If you’re trying to get famous blogging, you’re wasting your time. 99% of famous bloggers didn’t get famous by blogging—they have popular blogs because they’re famous, not the other way around. So don’t write for your audience. Write for yourself!
Nobody’s going to care. But more importantly, writing for yourself means no apologies and no excuses. You’re accountable to yourself alone for the quality of your thinking and for deciding what’s interesting and valuable to pay attention to. You’re the one who decides what matters—avoid trying to be popular and you’ll avoid the echo-chamber.
I’m not saying disrespect your audience! Don’t publish junk. Take pride in what you write, but take pride in how your thinking represents you, not in how much ephemeral attention or “popularity” your posts generate.
Always be blogging.
I’ll typically have a few dozen posts in draft mode at any given time. Every time I hear something interesting or have an idea I want to remember, I start a new post. (I use Windows Live Writer, which I think is still the best authoring tool out there.) Maybe a quarter of my draft posts ever get finished.
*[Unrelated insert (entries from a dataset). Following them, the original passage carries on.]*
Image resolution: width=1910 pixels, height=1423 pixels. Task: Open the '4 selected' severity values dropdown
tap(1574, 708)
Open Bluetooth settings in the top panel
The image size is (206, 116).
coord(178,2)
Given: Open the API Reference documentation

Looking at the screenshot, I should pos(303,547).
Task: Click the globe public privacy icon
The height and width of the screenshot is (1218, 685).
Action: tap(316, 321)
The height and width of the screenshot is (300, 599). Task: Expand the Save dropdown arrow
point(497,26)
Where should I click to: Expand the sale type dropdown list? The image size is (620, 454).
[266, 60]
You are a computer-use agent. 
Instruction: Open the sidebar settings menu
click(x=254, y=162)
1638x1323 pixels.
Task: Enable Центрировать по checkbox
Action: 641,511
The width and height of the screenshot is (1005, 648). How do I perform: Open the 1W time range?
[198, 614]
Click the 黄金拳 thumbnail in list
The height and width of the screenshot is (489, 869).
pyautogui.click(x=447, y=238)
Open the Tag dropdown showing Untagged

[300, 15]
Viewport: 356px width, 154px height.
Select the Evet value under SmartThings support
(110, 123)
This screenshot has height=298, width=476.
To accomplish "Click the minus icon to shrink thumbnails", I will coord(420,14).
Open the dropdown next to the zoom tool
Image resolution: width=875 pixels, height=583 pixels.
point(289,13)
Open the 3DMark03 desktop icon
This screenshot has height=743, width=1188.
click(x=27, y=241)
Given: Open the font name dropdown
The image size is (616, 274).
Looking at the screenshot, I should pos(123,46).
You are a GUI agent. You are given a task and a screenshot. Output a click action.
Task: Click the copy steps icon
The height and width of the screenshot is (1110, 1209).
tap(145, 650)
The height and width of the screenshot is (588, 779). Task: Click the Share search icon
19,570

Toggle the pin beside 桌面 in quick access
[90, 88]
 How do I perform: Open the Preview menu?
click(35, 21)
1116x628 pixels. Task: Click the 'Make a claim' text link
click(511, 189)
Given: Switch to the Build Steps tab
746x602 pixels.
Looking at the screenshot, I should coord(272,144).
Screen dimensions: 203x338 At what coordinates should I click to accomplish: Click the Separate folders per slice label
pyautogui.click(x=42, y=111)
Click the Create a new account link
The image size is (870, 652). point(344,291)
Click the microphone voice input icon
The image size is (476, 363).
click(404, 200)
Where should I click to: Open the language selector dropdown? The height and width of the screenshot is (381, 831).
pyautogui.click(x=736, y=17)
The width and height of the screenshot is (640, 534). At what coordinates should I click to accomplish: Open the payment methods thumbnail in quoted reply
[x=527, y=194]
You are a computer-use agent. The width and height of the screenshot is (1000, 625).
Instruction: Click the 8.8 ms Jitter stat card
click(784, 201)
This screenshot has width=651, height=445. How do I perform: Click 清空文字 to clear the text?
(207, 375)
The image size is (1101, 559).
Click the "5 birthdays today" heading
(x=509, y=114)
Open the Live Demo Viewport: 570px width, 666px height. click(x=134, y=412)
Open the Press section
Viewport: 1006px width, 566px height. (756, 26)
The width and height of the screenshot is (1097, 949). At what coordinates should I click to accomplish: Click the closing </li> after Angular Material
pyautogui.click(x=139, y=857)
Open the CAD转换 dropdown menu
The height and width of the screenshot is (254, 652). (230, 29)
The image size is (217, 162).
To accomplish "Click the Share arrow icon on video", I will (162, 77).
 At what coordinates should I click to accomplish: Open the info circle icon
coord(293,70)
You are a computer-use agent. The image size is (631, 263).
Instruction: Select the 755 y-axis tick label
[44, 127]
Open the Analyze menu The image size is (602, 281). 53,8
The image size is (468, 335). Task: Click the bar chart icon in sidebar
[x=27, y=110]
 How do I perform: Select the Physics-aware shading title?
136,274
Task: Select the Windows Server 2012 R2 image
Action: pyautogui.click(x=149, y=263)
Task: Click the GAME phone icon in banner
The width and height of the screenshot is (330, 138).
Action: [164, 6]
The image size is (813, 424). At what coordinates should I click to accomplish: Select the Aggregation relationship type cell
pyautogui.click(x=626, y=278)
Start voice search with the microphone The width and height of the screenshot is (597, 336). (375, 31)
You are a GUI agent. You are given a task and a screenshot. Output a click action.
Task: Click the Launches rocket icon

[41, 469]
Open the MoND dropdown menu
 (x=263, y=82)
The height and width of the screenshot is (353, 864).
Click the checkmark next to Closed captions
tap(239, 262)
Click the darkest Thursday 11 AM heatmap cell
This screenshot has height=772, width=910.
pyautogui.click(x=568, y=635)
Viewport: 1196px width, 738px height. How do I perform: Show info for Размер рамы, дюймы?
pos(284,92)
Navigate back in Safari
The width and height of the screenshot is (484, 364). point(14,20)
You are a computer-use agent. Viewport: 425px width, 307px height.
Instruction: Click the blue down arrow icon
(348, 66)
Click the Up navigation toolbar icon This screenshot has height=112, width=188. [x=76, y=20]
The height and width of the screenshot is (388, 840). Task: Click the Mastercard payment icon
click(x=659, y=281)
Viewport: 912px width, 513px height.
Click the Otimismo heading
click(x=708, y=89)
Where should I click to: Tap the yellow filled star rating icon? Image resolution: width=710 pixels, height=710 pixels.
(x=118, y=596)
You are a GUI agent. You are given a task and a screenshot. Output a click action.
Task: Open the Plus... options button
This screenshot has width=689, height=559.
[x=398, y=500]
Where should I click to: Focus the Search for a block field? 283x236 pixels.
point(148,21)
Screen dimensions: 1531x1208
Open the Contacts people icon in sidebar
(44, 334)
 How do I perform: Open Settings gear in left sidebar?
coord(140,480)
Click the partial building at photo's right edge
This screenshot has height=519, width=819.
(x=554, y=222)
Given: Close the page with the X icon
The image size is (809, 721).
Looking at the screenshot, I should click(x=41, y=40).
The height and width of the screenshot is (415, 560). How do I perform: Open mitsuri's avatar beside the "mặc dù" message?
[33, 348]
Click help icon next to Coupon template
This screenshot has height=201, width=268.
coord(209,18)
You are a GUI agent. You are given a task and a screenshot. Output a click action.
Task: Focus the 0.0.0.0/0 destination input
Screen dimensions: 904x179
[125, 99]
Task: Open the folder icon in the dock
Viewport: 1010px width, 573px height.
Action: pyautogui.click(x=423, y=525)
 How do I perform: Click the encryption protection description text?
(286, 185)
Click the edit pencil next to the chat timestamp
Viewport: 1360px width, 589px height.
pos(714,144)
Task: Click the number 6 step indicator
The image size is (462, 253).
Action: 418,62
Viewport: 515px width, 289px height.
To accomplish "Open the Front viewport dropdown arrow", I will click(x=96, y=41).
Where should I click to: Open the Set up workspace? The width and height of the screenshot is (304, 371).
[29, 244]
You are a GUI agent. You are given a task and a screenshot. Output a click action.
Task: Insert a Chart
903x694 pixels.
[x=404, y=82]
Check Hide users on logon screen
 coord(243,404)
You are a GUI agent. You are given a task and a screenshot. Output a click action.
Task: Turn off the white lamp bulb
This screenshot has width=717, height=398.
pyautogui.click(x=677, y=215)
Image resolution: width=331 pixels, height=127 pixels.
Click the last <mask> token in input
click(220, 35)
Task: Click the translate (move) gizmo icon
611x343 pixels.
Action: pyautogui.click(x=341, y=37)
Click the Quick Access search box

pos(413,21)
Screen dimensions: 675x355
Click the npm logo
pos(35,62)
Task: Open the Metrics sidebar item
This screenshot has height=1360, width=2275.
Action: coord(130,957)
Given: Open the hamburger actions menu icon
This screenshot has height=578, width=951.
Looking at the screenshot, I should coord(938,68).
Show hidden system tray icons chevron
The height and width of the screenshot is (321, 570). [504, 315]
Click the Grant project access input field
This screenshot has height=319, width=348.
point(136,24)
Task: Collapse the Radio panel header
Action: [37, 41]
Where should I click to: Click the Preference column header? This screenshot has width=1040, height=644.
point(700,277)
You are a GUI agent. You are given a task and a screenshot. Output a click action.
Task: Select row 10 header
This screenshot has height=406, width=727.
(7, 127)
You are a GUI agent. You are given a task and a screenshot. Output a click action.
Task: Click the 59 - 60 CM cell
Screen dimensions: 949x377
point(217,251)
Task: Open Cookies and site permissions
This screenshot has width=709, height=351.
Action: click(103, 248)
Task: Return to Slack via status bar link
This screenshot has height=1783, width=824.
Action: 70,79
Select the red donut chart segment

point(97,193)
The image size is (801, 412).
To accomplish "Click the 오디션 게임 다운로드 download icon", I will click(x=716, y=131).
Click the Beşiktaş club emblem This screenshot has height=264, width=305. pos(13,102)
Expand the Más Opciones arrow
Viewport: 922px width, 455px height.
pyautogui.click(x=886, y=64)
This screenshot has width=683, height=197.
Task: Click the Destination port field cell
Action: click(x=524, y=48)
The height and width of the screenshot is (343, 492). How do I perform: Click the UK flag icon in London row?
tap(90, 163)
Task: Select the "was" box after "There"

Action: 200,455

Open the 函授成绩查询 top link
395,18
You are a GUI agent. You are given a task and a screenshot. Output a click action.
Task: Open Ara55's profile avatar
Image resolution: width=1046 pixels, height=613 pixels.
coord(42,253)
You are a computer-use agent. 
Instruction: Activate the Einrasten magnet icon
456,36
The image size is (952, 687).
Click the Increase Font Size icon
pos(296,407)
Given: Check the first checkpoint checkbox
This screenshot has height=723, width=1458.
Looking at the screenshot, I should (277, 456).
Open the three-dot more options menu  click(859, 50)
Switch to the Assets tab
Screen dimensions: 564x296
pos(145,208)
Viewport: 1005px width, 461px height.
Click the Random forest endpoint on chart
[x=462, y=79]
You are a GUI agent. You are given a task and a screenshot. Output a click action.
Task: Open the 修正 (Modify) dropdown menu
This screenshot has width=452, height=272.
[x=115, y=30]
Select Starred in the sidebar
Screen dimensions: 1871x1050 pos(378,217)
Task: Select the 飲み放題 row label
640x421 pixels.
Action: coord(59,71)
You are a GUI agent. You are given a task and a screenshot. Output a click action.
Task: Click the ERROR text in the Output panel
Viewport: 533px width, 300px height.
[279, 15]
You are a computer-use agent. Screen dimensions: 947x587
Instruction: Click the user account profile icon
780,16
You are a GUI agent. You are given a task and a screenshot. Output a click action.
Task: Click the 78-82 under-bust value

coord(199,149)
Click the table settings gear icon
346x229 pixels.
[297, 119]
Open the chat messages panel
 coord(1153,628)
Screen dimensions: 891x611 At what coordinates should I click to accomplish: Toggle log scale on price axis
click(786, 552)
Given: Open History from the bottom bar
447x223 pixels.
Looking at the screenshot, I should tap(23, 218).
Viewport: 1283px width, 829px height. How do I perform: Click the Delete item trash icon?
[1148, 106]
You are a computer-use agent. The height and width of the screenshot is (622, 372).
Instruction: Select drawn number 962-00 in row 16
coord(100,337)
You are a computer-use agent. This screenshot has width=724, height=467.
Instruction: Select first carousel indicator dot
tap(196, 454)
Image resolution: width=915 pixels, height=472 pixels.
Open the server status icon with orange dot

So I essentially keep a long running list of things I’m thinking about, and whenever the ideas develop a bit I spend 5 or 10 minutes adding to the post.
Who cares if I waste time on posts I don’t end up publishing? The point, for me, is to keep thinking about stuff, not to finish anything. And because I’m not writing for a nonexistent audience that isn’t waiting with bated breath for my next post or who will stop loving me if my next post isn’t for another month, there’s really no pressure to finish posts. Writing for myself sure is less stressful!
Don’t try to “keep up.”
Forget about linking to other bloggers, cruising the web looking for relevant places to comment, etc—all the conventional wisdom from 5 years ago about how to build a following for your blog is less than unhelpful—it’s counterproductive to the development of original ideas.
And creating commentary on the hamster wheel of industry news is a waste of time. I actually think there’s a new kind of domain knowledge these days, and it’s less about collecting the full set of information, the traditional way of looking at mastery, and more about knowing what amidst all the noise you need to pay attention to because it matters. Filtering, not accumulation.
Don’t try to keep up. Instead, think hard about the stuff that sticks.
When I interview people, I always ask what they think the brave new world will look like. This is my way of understanding how well candidates can filter out the noise and tell a clear story about what really matters. And blogging is the way I get there, personally—which means not trying to be an industry commentator, but trying to be bigger than the industry, being about culture not news.
Anyway, if you’re reading this, I look forward to your feedback. And in return I promise to start actually blogging again!